Written by Jessica Ferguson

The warm sounds and hot beats emanating from the Bullring last night were the perfect answer to the chill and wet outdoors. The coffee house's intimate setting was amplified by the disuse of the stage; all of the artists performed within the circle of antique sofas that give The Bullring its "living room" appeal.

As Dee Archer, Canadian Idol Top 20 finalist on keyboard, and Jason Fiele,
her guitarist warmed up, they teased the crowd before beginning their performance. Formally beginning at 11, Dee performed a few original songs from her upcoming 2007 album release as well as a few covers. She did a sultry rendition of Bob Marley's "Turn the Lights Down Low". Afterwards she joked, "I was going to rap but then decided not to, but if I had a drummer I'd do it." Dee seemed completely undiscouraged by the crowd of fewer than fifty but was rather encouraged by the intimate setting to interact with the audience. She took her lounging style of music one step further in her cover of Nora Jones before completely turning it around with one of her original singles. Her last song "Somebody Get Up and Dance" had the audience snapping, clapping, weaving their heads and in some cases, actually getting up and dancing.

The next artist was Carnell, who began his set by playing the keyboard and singing an original song from his 2007 upcoming R&B album. Afterwards, due to technical difficulties with the amps, he improvised the track with good humour, singing and creating the background music himself. He seemed delighted to be performing, and interacted well with the audience, posing for photographs. He then switched to acoustic guitar, and belted out heartfelt lyrics about love and lovemaking. Carnell ended with the hopeful single from his album and by the end large portion of The Bullring's occupants were dancing once again.
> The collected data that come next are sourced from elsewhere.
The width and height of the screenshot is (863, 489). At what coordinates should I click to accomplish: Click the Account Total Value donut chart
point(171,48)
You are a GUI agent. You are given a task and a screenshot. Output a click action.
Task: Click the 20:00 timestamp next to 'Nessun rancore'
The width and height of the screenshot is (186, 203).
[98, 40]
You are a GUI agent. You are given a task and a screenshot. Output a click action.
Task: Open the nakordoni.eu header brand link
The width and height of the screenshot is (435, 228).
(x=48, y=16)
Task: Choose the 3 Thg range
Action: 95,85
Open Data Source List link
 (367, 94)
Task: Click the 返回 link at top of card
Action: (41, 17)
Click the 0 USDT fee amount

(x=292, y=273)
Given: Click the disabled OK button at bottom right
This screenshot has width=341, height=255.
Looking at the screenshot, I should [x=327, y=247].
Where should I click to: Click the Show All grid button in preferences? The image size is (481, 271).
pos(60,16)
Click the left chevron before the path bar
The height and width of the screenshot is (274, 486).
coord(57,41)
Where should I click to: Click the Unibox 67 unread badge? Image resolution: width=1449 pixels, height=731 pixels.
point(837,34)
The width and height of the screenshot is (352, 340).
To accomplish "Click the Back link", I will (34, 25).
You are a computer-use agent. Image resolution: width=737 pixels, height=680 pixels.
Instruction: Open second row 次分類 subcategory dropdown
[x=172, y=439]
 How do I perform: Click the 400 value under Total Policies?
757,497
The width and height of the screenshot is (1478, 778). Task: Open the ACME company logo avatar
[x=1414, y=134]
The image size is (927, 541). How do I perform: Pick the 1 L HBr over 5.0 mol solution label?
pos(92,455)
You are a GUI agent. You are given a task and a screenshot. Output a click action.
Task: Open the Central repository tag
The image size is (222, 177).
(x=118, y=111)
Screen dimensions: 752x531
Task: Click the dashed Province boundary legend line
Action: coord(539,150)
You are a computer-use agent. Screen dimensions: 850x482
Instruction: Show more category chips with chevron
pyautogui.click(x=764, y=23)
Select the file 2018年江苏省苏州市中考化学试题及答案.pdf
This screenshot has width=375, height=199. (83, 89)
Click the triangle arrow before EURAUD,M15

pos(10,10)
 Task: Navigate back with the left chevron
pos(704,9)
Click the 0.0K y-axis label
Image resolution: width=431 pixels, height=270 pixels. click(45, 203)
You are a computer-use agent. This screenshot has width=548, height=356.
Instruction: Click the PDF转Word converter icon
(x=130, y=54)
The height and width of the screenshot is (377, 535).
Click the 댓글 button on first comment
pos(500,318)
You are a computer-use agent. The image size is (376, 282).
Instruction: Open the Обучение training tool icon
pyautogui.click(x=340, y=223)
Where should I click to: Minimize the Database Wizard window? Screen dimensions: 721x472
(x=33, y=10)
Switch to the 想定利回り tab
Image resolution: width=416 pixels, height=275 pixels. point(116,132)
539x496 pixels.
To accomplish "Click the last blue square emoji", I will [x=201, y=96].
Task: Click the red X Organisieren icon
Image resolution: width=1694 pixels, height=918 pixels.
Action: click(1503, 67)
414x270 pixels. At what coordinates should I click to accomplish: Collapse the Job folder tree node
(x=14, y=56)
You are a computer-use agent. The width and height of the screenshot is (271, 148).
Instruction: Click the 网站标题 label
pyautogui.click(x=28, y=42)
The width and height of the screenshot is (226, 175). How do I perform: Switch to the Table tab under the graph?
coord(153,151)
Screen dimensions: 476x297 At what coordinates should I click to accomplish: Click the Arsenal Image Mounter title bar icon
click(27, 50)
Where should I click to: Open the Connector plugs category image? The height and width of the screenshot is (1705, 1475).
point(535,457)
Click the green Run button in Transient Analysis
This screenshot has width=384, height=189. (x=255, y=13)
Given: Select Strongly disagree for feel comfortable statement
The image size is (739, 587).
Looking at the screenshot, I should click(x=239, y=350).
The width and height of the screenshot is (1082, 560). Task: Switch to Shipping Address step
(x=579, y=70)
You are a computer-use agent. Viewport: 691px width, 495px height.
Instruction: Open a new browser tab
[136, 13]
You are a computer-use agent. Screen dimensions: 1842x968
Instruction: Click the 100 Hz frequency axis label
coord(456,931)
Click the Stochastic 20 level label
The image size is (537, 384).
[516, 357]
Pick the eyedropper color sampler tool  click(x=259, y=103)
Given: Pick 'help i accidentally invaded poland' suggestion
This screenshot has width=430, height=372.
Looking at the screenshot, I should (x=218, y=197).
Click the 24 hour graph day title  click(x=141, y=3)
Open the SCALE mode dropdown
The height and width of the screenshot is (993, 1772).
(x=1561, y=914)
The night's final performance was by United Breakers, the breakdancing crew from Oakville, warming up as the crowd danced among them. As they began their routine, the crowd formed a circle around them and the group of four guys had the entire coffeehouse on its feet. DJ Wristpect spun for them as they showed off their flexibility, creativity and rhythm. The crew performed a wide variety of impressive moves, ranging from top rock (standing moves) to downrock (floor moves) and the complicated freezing as the audience encouraged them with cheering and clapping. As they finished their routine, they began pulling people from the crowd to resume dancing until all were swinging to the beats of DJ Wristpect. The party continued into the early hours of the morning.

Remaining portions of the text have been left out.